The 2023 synthesis report of the Intergovernmental Panel on Climate Change acknowledges how ‘public discourses of media and organised counter movements have impeded climate action, exacerbating helplessness and disinformation and fuelling polarisation, with negative implications for climate action’. AI technologies, particularly those that underpin the surveillance-intensive business models of today’s largest online platforms, have catalyzed the speed and spread of climate misinformation and disinformation, both through user-generated content and online advertising. Beyond failing to effectively address tactics that aim to ‘distract and delay’ climate action, online platforms have also failed to counter various forms of online harassment directed towards those engaged in climate advocacy. At the same time, major online platforms, such as Amazon and Google, have also provided significant support to climate deniers and organisations that have campaigned against climate legislation.

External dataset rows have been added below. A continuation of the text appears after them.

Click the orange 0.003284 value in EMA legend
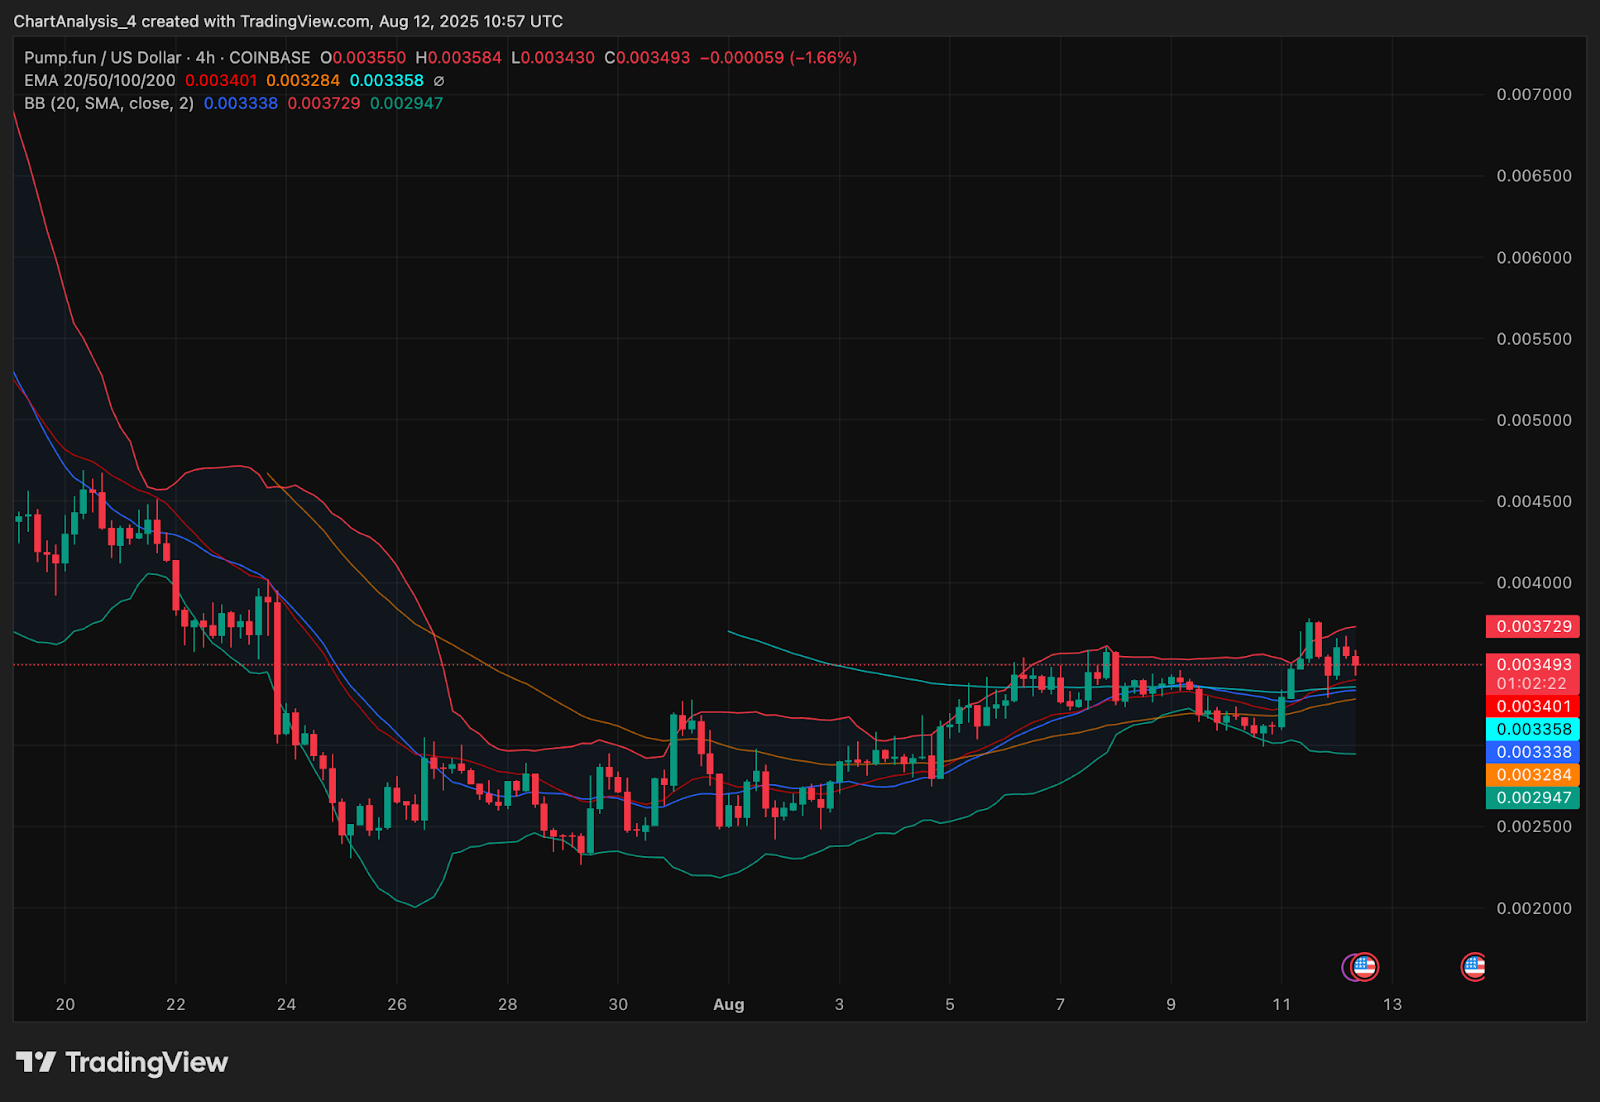Viewport: 1600px width, 1102px height. coord(303,81)
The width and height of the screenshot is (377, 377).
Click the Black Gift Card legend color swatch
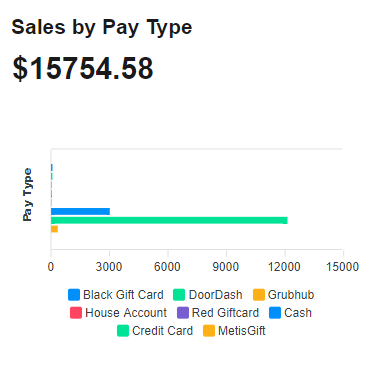tap(74, 295)
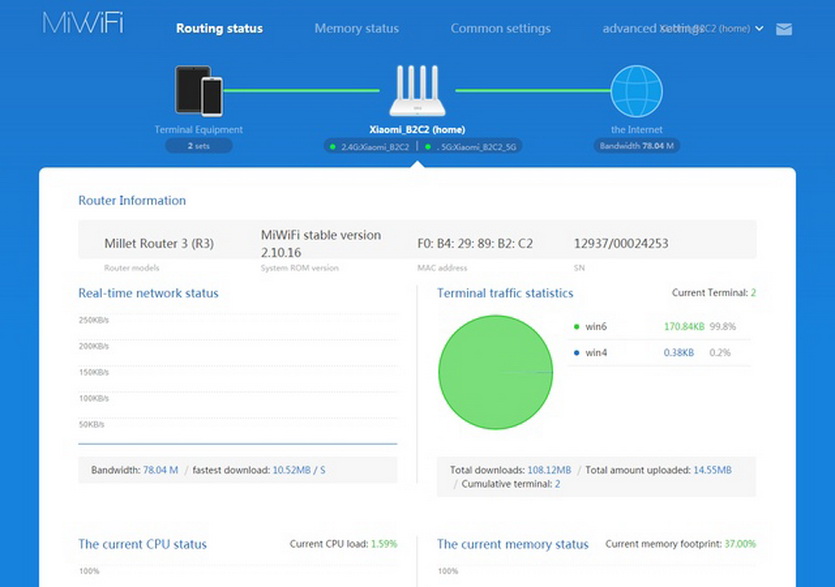Open the mail envelope icon

point(784,29)
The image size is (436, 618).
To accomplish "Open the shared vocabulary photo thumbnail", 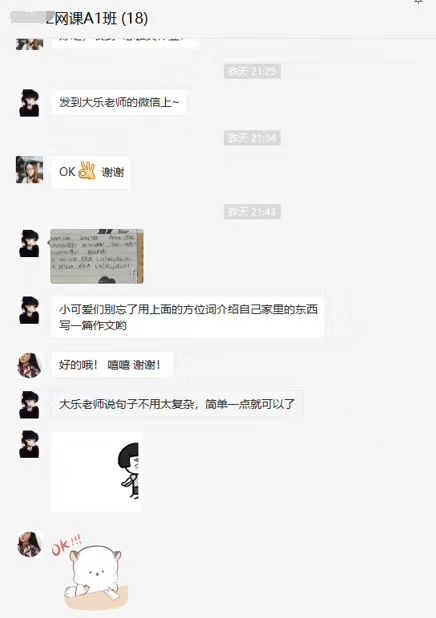I will point(97,256).
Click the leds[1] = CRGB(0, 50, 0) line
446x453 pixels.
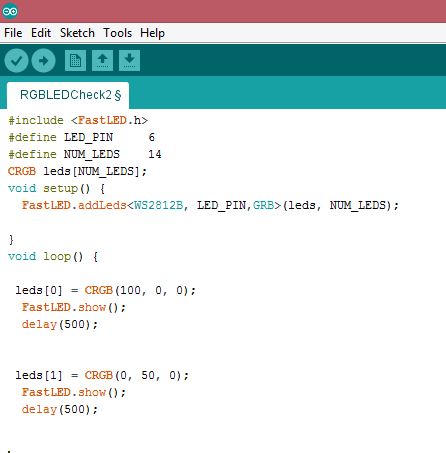pos(102,375)
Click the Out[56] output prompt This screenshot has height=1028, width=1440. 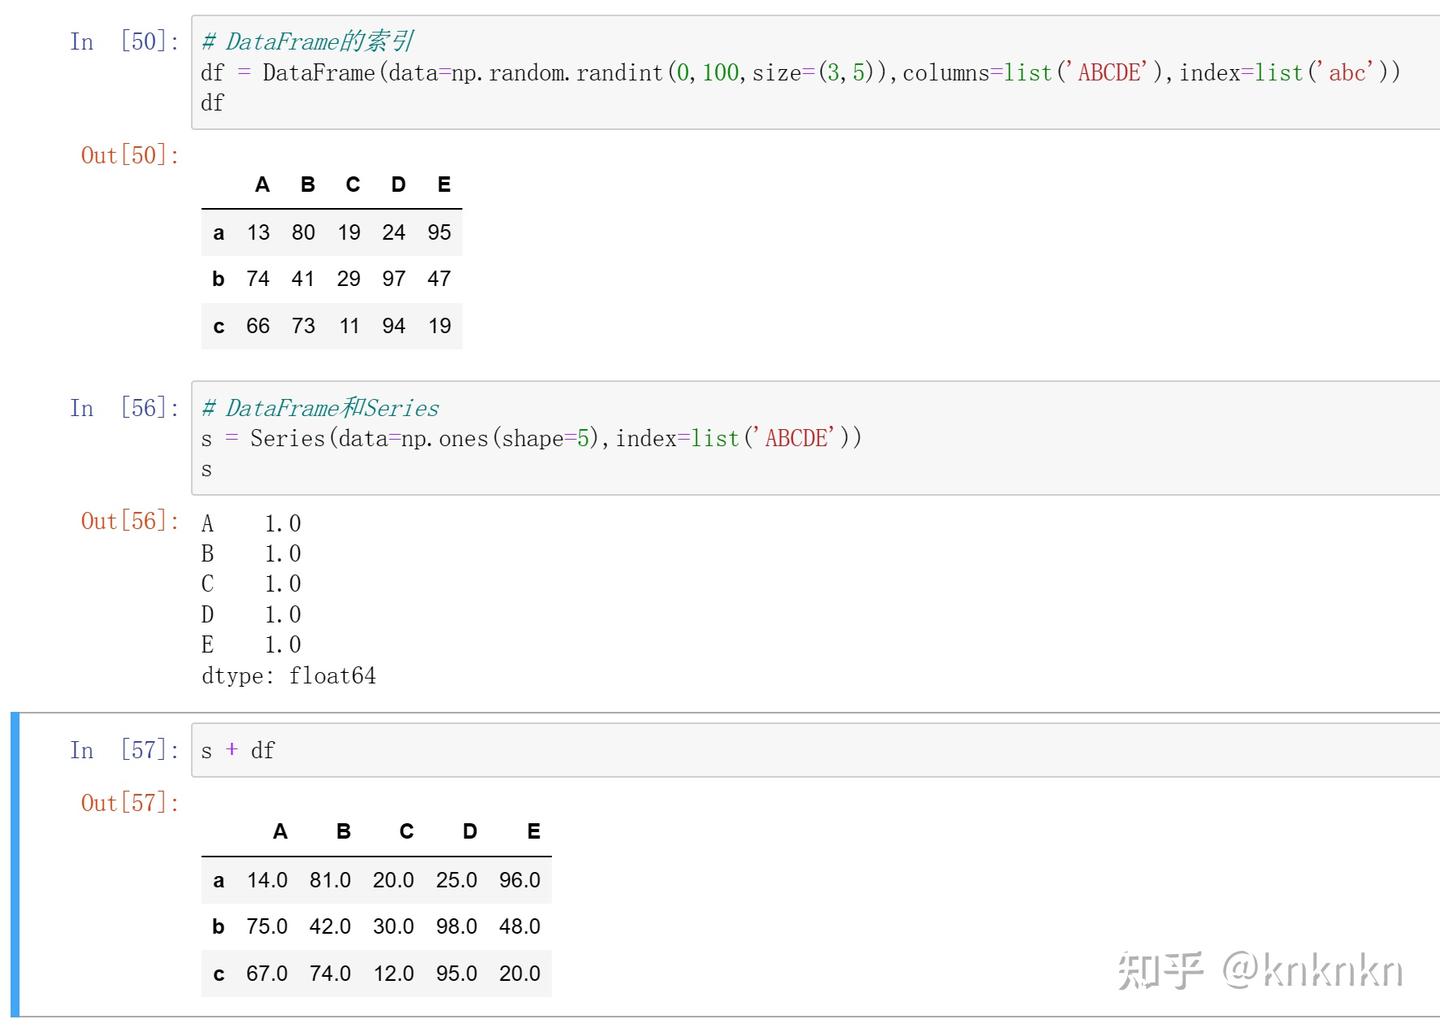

Towards a Solidarity-Based Conception of Human Rights Law

To address the diversity of challenges that have arisen at the intersection of climate and AI governance, I advance a solidarity-based conception of human rights law. Solidarity in this context takes as its starting point not only acknowledging co-dependence – whether between humankind and nature, colonizing and colonized nations, or the ‘globally interlocking economic systems that drive unsustainable modes of production and consumption’ – but also recognising the asymmetrical nature of these interconnections in terms of ‘how deprivation and privilege interrelate’. From this perspective, a solidarity-based conception of HRL is one oriented towards structural, strategic, and sub-altern mobilisation.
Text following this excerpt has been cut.